I was warned early in my spiritual journey to not worship the Bible, to not make an idol out of it (1Jn 5:21), to avoid what we might call bibliolatry.

Certainly, the idea of bowing down to a bible, a literal physical book, worshipping it or praying to it, never crossed my mind. Yet the spirit of this warning might be taken a bit further, suggesting we shouldn’t love the words of scripture too much, and this is perhaps a more interesting and relevant concept. How much should we value the words of scripture? (Ps 19:10) What does the value we place on them reveal about us and our spiritual state? (Ps 119:127)

Asked another way, can I envision God reprimanding me for loving what He says too much? for taking Him too seriously? for treasuring His words too much, or trying too hard to understand His ways and obey His commands? (Is 66:2)

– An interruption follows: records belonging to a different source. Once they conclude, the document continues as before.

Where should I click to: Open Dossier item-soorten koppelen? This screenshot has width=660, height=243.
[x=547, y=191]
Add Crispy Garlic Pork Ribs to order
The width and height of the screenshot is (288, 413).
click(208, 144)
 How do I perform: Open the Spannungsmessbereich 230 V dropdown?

In other words, what’s the practical difference between loving God and loving what He says? (1Jn 2:5) Can I be loving Him and disinterested, even the slightest bit, in what He’s saying? (Ps 119:155)

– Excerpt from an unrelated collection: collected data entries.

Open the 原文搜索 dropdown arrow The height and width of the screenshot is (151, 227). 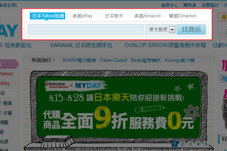[172, 30]
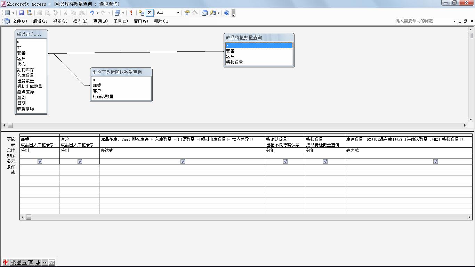Open the Top Values 'All' dropdown
This screenshot has height=267, width=475.
tap(178, 13)
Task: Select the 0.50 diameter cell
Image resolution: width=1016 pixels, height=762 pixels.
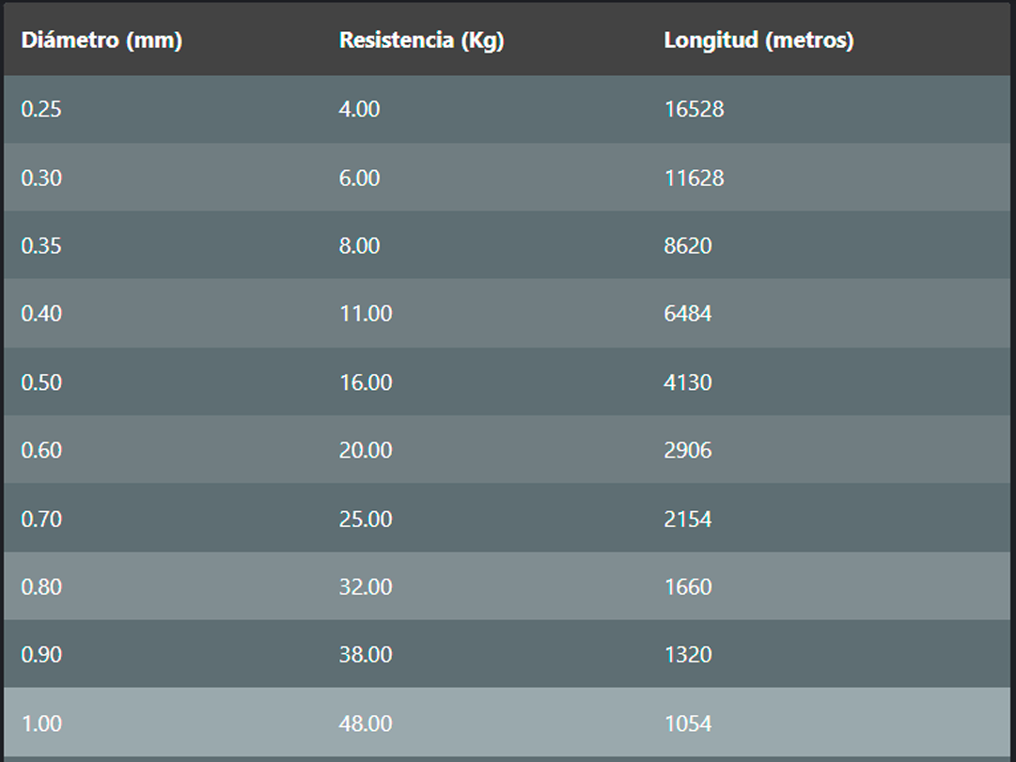Action: 41,382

Jesus says those who love Him will keep, guard or cherish His words. (Jn 14:23) He’s telling us there’s a direct connection between how we treat His Word and how we view Him; our view of His Word reveals our heart toward Him. (24)

It’s easy to mistake a love of Bible study and teaching the Bible, even memorizing it and quoting it to others, for a love of God’s Word. Yet, if we aren’t earnestly obeying all of it as well as we can, in both letter and spirit, we aren’t loving God’s Word itself at all: we’re just loving what we can do with it, and missing the whole point. (1Ti 1:5-7) God equates loving Himself with obeying His commands. (1Jn 5:3)

Do we praise God’s Word as we’re praising Him? (Ps 56:10) Are we delighting in God’s Law so much that we’re constantly thinking about it? (Ps 119:97) consumed with wanting to understand and obey it more and more? (20)

If God actually were to equate our love for Him with how we treat the Bible (Re 3:8), how would it go? (Mt 7:24-27) Seems to me very likely that He will. (Jn 12:48)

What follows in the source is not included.